In order to support intrinsic motivation, a story element for gamification should be linked to the context and the tasks performed by the company . Hence, we got inspired by Google Crowdsource  where the speech assistant training task is initialized with a robot which introduces the topic to the user. We created the AI user assistant Robbie to fulfill three jobs: it is a tutor which gives first-time users a tour through the tool, it is the “Help” element of the tool and it is the center of our narrative, telling the story and giving feedback on the progress. Each episode has one main storyline where Robbie faces a struggle that needs to be solved with the help of annotations. Examples for these stories are to help Robbie achieve certain capabilities, such as learning the human language, which includes learning to “read” (handwriting annotation), to “understand” document structures (bounding box tasks) or even linguistic structures (entity annotation). In the following levels, these plots can always be reused by asking the user to train Robbie further in terms of one of the mentioned capabilities. With these plots, we aim to support the user need purpose by creating abstract stories that are related to the real-life use case.
Inside a level, users can see all of the resources, including the ones annotated by other users. For this reason, there is a filter bar which annotators can use to filter the resources by their state and by “only my resources” (switch-toggle button). Additionally, each resource which was annotated or already started by this user has a user icon in the top right corner. In the header, users can see the level’s quest (mission) in the center and the number of their current score inside this level in the right corner. This score shows the number of approved or the number of made annotations (depending on the quest) out of the number of annotations needed to pass the level. The quest itself is a narrative element. It asks the user to reach a certain annotation goal which leads to fulfilling a greater purpose (of helping Robbie). The way the quest is phrased and designed is essential for the fulfillment of the gamification goal. For now, we distinguish two basic quest types: “Annotate a certain number of resources!” (quantity) or “Get a certain number of approvals for your annotations!” (quality). The main goal of our gamification approach is to improve the quality of the annotations. Consequently, for the most part, our quests will require users to create approved annotations or combine both quest types (“Annotate x resources and get y approvals!”).
In order to keep track of the quest realization, the user’s progress needs to be visualized. Progress is shown in the level overview, where users can see what percentage of the total resources inside the level has already been annotated and approved and if they passed the level or not. Furthermore, the possibility of unlocking new levels if the user passed a level is another user-specific progress element. Inside each level, there are multiple progress elements: the annotation counter in the level header, the resource colors, the level theme image (which changes from greyscale to color upon passing a level), and the level progress bar. In the following sections, we explain in detail the layout of this progress bar and how we adopted colors into the progress concept.
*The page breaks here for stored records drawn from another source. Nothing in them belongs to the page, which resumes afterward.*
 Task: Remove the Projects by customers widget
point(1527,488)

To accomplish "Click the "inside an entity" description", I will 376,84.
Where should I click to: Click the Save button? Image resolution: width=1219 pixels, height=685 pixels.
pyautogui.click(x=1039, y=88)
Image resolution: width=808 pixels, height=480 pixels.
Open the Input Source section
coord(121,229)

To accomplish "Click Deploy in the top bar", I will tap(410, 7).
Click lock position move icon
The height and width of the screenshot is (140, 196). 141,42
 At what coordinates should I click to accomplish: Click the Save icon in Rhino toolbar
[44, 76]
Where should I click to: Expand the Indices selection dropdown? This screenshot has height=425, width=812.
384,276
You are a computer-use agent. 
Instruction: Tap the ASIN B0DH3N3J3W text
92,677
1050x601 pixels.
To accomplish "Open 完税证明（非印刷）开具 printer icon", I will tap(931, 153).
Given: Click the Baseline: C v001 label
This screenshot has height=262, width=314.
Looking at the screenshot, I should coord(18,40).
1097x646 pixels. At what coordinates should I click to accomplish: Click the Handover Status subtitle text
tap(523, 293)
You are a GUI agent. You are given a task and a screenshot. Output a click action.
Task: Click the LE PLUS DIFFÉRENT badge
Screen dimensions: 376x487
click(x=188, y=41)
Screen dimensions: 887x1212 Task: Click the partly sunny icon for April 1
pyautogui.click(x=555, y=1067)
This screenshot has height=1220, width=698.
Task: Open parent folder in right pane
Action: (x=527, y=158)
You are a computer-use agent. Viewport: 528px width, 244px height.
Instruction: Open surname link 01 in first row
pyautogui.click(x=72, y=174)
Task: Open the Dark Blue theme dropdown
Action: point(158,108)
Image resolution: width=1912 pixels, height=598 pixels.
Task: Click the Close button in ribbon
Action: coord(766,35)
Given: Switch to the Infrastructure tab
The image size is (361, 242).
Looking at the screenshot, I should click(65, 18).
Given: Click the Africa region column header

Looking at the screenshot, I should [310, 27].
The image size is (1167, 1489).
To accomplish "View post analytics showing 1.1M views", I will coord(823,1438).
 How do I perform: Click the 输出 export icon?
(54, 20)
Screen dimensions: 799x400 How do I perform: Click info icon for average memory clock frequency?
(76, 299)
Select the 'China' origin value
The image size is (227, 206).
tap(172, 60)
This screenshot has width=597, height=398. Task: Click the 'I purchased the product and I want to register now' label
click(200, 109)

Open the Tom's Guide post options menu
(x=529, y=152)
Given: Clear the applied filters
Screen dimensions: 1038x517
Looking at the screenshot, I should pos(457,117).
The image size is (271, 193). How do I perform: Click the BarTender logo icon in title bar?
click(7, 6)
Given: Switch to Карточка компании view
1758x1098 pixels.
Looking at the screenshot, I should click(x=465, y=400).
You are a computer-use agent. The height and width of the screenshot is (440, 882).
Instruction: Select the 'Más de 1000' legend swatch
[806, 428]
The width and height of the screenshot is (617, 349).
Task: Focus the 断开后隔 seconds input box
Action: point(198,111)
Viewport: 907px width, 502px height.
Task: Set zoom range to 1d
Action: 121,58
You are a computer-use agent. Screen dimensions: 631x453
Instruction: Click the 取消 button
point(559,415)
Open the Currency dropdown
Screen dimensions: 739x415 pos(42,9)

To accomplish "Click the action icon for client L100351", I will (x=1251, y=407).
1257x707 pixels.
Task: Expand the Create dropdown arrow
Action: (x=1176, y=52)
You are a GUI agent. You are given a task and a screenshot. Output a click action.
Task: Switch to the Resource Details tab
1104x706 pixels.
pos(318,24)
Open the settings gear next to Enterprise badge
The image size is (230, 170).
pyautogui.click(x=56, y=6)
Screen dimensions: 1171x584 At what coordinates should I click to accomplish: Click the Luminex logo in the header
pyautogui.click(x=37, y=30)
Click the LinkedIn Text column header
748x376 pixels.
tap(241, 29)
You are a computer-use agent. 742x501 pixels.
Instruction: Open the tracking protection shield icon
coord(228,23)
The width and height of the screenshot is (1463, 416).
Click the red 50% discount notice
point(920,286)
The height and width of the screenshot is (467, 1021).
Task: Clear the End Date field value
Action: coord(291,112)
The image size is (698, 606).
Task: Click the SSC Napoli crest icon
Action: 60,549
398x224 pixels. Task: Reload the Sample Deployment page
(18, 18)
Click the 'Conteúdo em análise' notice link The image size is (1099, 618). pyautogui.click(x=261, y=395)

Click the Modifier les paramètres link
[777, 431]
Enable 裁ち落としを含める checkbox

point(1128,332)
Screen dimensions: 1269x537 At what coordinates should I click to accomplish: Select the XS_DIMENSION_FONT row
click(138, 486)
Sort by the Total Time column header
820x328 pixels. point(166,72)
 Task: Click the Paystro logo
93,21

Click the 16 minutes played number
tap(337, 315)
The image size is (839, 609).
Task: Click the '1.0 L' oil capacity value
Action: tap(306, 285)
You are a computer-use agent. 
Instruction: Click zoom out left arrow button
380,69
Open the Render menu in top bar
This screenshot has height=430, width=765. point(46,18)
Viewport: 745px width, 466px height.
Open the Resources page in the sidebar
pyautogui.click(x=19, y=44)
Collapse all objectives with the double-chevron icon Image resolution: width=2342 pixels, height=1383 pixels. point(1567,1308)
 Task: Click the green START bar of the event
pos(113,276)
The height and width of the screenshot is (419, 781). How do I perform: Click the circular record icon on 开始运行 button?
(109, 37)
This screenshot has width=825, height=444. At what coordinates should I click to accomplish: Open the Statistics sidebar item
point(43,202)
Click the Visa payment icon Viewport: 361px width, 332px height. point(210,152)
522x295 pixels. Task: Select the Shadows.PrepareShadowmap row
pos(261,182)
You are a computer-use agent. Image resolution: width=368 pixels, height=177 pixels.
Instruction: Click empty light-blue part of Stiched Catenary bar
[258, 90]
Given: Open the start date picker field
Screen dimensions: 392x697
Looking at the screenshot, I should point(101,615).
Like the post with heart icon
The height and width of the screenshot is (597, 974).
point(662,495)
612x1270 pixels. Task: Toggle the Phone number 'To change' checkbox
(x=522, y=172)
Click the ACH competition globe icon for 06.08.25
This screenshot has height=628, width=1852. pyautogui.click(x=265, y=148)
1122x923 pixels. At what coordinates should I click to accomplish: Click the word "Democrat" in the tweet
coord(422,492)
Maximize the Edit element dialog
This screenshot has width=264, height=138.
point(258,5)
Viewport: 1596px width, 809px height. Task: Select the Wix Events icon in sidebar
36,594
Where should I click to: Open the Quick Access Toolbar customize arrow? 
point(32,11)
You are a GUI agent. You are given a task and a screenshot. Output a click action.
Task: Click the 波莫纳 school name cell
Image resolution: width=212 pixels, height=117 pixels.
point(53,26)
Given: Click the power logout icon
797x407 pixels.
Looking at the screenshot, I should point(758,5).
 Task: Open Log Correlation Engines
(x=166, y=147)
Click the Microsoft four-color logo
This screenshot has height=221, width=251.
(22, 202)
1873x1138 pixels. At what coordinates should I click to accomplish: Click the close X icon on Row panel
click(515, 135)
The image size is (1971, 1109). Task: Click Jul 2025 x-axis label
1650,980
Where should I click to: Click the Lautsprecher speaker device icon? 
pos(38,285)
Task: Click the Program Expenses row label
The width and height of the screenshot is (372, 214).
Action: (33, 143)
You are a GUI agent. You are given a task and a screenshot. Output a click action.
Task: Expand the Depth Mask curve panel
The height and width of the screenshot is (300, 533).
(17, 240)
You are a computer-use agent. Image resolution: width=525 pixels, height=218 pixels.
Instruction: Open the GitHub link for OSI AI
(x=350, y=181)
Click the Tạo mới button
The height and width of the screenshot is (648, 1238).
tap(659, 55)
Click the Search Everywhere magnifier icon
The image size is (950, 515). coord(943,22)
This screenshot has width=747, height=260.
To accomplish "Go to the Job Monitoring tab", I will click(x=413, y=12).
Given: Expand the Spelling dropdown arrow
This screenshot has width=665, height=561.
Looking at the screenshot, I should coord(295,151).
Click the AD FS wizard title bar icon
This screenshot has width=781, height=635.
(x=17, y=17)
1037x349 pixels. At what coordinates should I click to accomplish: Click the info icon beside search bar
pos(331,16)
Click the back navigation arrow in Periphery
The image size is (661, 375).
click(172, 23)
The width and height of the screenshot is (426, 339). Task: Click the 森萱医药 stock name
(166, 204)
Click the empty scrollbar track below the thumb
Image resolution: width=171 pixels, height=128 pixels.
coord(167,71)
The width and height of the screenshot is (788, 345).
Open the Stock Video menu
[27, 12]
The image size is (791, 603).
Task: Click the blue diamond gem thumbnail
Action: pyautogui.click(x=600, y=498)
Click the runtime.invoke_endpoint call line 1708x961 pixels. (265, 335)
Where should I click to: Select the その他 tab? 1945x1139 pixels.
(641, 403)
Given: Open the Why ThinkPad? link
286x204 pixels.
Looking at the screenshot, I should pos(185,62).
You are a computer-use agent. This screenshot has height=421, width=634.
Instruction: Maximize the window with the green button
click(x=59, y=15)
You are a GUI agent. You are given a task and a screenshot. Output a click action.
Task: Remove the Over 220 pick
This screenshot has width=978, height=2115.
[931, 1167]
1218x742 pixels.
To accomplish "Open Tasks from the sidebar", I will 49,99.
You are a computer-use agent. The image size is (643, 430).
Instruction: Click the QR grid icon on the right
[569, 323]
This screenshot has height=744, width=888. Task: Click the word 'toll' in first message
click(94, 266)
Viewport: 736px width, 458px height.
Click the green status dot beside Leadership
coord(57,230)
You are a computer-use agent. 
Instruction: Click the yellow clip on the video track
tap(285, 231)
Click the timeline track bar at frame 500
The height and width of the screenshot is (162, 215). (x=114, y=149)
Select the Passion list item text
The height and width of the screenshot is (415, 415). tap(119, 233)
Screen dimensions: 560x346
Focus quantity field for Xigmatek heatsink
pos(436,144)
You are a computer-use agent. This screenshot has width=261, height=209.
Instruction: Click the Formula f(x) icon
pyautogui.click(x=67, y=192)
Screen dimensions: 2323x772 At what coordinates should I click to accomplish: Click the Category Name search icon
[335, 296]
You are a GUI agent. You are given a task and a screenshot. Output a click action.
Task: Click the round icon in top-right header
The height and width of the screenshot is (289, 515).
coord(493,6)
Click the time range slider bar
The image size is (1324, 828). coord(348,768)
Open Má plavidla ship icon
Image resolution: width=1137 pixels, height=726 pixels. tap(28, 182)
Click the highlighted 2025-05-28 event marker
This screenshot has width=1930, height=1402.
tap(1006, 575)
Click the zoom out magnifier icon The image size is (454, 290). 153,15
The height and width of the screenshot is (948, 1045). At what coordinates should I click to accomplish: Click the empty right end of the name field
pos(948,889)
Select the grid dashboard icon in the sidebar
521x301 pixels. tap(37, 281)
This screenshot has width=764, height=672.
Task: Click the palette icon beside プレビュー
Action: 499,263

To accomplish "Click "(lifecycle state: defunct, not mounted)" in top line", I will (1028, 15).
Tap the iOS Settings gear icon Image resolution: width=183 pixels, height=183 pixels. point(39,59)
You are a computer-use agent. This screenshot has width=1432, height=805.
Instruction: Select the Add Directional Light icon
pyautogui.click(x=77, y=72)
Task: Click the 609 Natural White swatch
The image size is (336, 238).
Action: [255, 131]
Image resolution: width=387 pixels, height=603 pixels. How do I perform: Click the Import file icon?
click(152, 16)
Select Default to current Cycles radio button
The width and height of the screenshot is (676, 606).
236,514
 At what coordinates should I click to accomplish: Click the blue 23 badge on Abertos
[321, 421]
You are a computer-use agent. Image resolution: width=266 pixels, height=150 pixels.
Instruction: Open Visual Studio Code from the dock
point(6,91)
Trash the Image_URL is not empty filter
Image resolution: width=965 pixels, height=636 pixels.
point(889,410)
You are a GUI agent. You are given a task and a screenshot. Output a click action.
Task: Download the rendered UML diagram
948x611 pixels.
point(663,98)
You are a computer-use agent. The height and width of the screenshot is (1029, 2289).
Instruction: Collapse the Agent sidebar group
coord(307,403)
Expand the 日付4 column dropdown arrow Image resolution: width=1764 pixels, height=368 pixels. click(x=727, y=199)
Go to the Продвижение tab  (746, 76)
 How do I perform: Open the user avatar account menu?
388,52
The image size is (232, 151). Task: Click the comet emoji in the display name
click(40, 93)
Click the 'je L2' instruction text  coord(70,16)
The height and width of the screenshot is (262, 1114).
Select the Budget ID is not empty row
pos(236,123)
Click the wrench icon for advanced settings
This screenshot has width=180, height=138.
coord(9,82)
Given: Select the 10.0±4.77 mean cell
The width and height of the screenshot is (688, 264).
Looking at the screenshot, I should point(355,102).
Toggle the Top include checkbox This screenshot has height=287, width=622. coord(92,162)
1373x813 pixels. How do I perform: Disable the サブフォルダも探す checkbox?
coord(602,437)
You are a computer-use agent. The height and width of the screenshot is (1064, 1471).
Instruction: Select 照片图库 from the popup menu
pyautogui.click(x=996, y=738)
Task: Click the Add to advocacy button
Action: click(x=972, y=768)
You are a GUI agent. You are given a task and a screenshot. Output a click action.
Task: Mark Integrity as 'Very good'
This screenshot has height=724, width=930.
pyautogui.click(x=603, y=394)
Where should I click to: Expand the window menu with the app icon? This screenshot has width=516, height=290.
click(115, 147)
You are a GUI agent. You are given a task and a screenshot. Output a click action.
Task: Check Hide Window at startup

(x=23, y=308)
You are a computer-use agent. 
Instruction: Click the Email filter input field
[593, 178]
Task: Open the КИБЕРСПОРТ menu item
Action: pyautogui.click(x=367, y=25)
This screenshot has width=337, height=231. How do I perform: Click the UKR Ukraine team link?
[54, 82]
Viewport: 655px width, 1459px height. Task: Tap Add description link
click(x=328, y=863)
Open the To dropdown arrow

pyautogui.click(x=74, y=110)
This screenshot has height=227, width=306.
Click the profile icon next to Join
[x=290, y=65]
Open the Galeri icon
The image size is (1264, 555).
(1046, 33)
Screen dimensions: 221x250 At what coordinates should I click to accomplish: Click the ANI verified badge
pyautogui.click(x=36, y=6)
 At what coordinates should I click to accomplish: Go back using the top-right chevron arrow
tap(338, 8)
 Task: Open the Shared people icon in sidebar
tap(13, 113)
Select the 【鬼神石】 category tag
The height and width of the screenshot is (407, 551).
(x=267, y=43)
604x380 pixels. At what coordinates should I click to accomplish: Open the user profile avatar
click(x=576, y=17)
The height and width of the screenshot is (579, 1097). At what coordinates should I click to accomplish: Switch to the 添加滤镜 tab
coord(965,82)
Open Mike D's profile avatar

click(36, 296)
We use four main colors for encoding progress (Figure 9). According to their state, the background color for a level box in the level overview and a resource in the level view is determined. Green represents the state passed (level) or approved (resource). White represents the state open and is used for the background of a level box that contains open resources and of an open resource which still needs to be annotated. Grey denotes the state locked and is used for levels that are not accessible yet as well as for resources that can not be accessed because they are currently being annotated by another user. A resource has two additional potential states: being in review after a user finished annotating it (which is shown with blue color), and being in rework if a resource has been reviewed and not approved due to incorrect or insufficient annotations. The same color palette is used for the progress bar inside a level.
4.3.2 Progress Bar
The progress bar contains information on how many annotations in this level have been approved (green) and how many annotations are in the review process (blue), in proportion to the whole number of resources. The remaining white space of the bar implicitly encodes all open resources inside this level. The green space is additionally divided into several parts, each one representing a user and their approved annotations. These partitions are sorted from left (“most approved annotations”) to right (“least approved annotations”) and they are anonymous, so no user can see which one belongs to whom. They can, however, see where their part is located which is highlighted in blue and with a user icon (Figure 10). So, apart from serving as progress information, the bar also serves as an anonymous leaderboard.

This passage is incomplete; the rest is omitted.